Lojistik sektöründe ihracatın 40 milyar dolara yükselmesi hedefleniyor!
Türkiye'nin 2022 sonunda 36,6 milyar dolar olan lojistik ve taşımacılık sektörü hizmet ihracatının gelecek dönemde 40 milyar dolar seviyelerine ulaştırılması hedefleniyor.
Türkiye, Avrupa, Asya, Afrika ve Orta Doğu'nun kesişim noktasında yer alarak, uluslararası taşımacılık ve lojistik sektörü için stratejik bir merkez olarak öne çıkıyor.

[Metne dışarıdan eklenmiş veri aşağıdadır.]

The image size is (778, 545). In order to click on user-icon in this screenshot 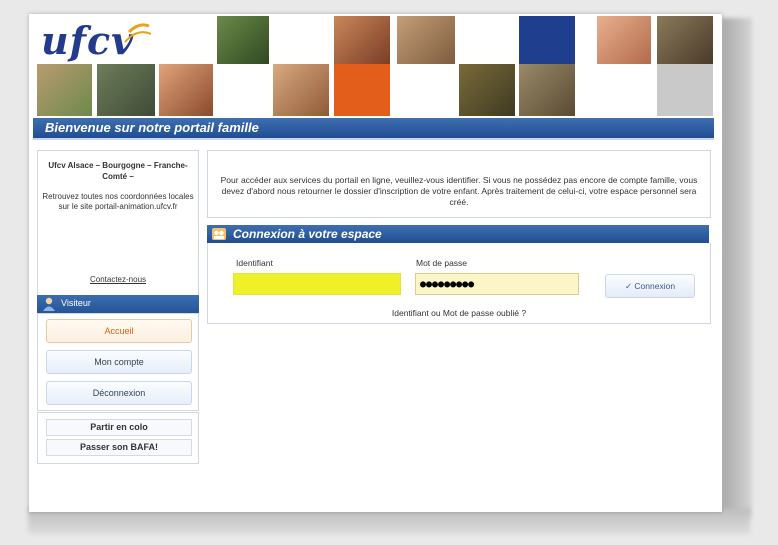, I will do `click(49, 304)`.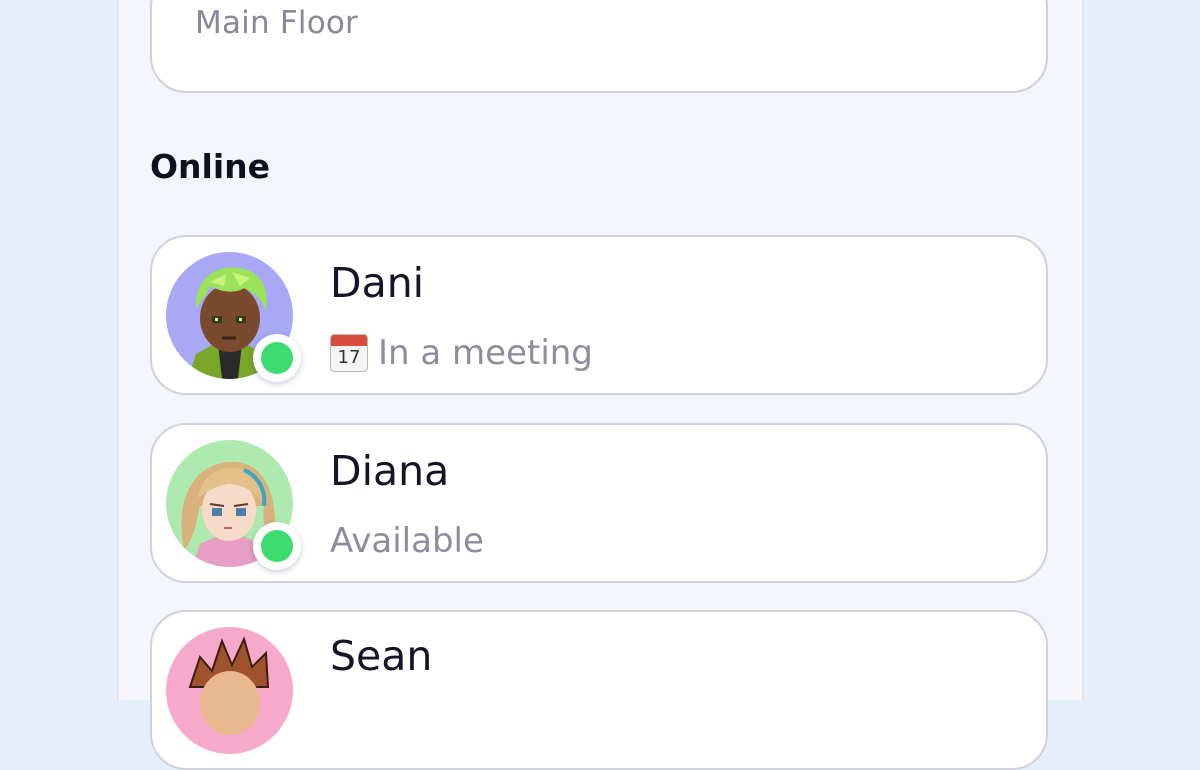 This screenshot has height=770, width=1200. I want to click on avatar-image, so click(230, 690).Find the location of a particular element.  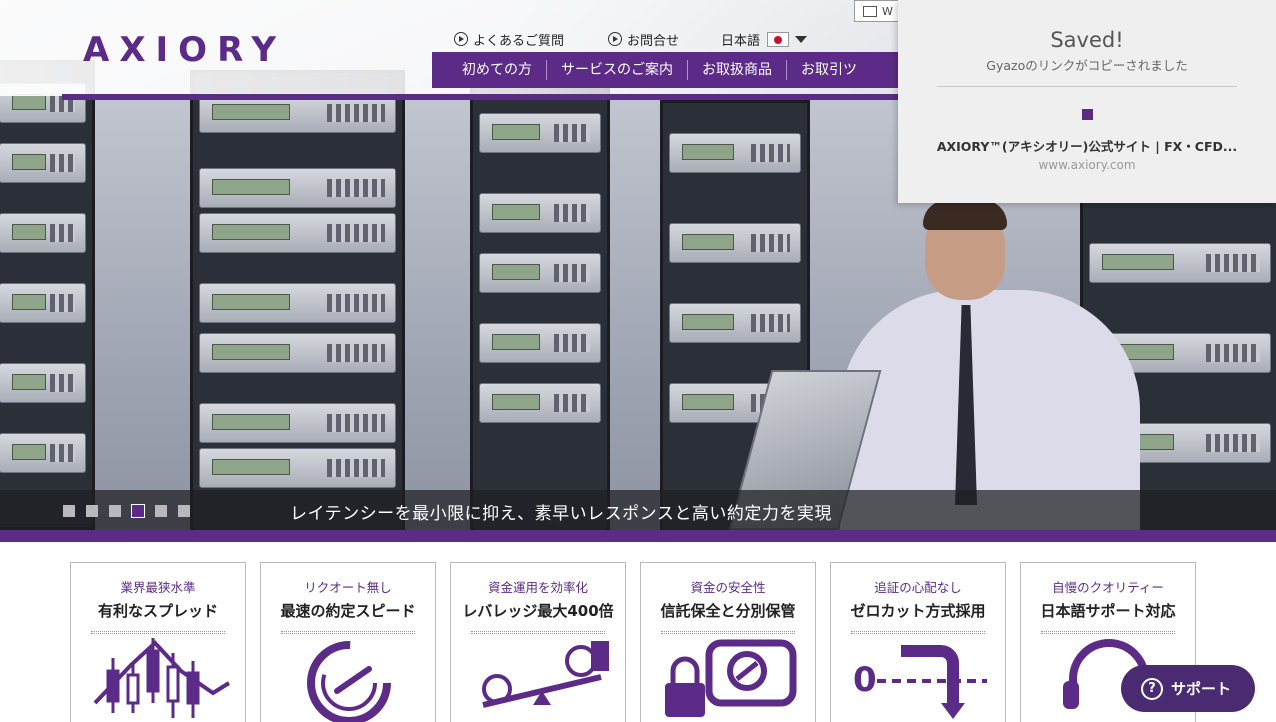

svg-text: 0 is located at coordinates (865, 680).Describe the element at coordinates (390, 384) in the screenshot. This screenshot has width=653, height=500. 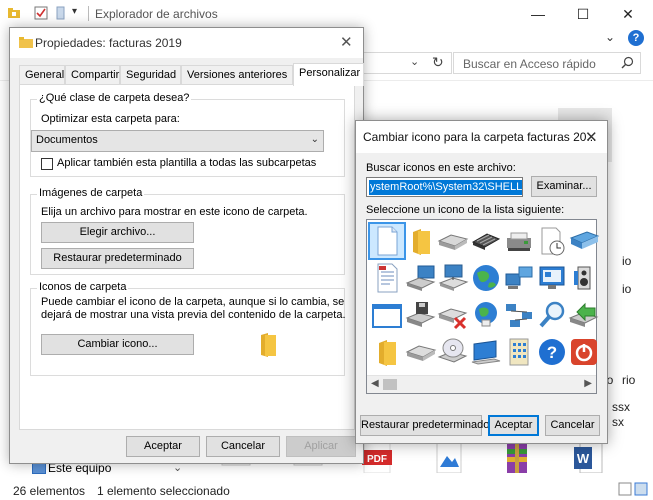
I see `scrollbar-thumb` at that location.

Bu benzersiz konumu, ülkenin dünyanın en önemli lojistik üslerinden biri olma potansiyelini taşıdığını gösteriyor. Doğu-batı ve kuzey-güney taşıma koridorlarının kavşak noktasında bulunan Türkiye, lojistik hizmetlerin entegre edilmesi, ölçek ekonomisinin artırılması ve intermodal taşımacılığın teşvik edilmesi için ideal bir konumda bulunuyor.

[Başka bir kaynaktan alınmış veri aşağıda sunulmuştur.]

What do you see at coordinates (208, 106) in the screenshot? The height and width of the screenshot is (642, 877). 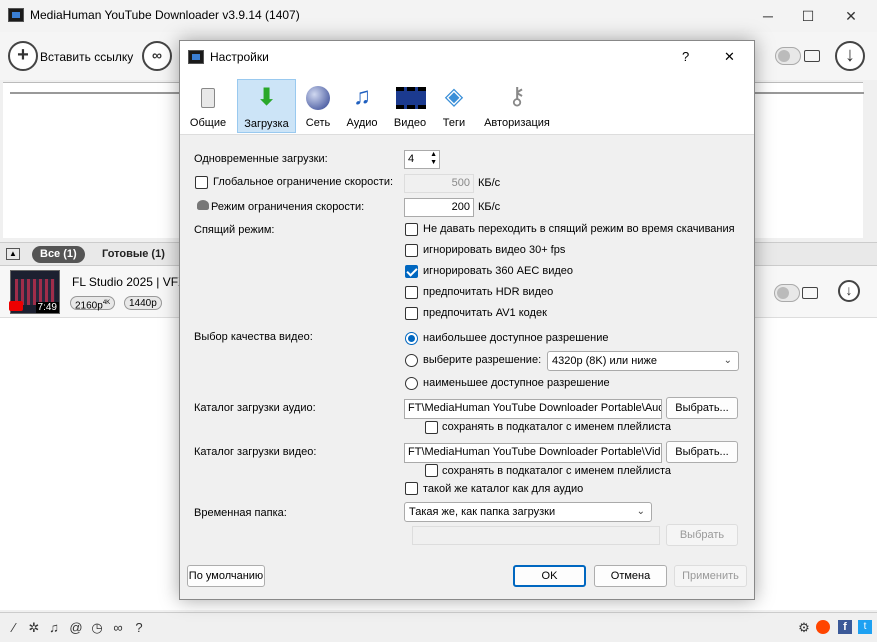 I see `tab-general: Общие` at bounding box center [208, 106].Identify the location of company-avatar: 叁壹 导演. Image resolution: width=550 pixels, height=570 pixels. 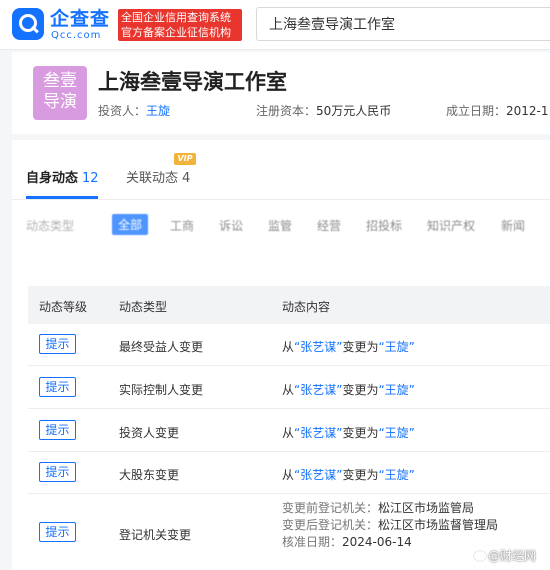
(60, 93).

Türkiye'nin stratejik konumu, geniş dış ticaret hacmi olan pazarlara kolay erişim sağlamasını mümkün kılıyor. Özellikle Doğu Avrupa, Orta Asya, Orta Doğu ve Kuzey Afrika bölgelerine kolay erişim imkanı sunan bu avantajlı coğrafi konum, Türkiye'yi taşımacılık faaliyetleri için bir üs haline getirme potansiyelini artırıyor.
Büyük yatırımlar taşımacılığı kolaylaştırıyor
Ülkedeki büyük altyapı yatırımları, lojistik sektörünün gelişimine önemli katkılar sağlıyor. İstanbul Havalimanı, Yavuz Sultan Selim Köprüsü, Osmangazi Köprüsü, Marmaray, 1915 Çanakkale Köprüsü ve Bakü-Tiflis-Kars tren hattı gibi projeler, ulusal ve uluslararası taşımacılığı kolaylaştırmak için stratejik olarak tasarlanmış altyapılar olarak öne çıkıyor.
Son 20 yılda yaklaşık 183 milyar dolarlık ulaştırma ve altyapı yatırımları gerçekleştirilerek, Türkiye'nin Asya ile Avrupa arasında kesintisiz bir bağlantı sağlaması hedefleniyor. Bu yatırımlar, ülkenin lojistik üs olma potansiyelini daha da güçlendiriyor.
Lojistik sektörü Türkiye için önem taşıyor
Türkiye'nin lojistik sektörü, ekonomik büyümenin bir itici gücü olarak öne çıkıyor. 2022 yılında 90,5 milyar dolarlık hizmet ihracatının yaklaşık %40'ı, lojistik ve taşımacılık hizmetleri sektöründen elde edildi. Bu durum, sektörün ülke ekonomisi için ne kadar kritik olduğunu gözler önüne seriyor. Gelecekte bu miktarın artırılarak 40 milyar dolar seviyelerine çıkarılması hedefleniyor.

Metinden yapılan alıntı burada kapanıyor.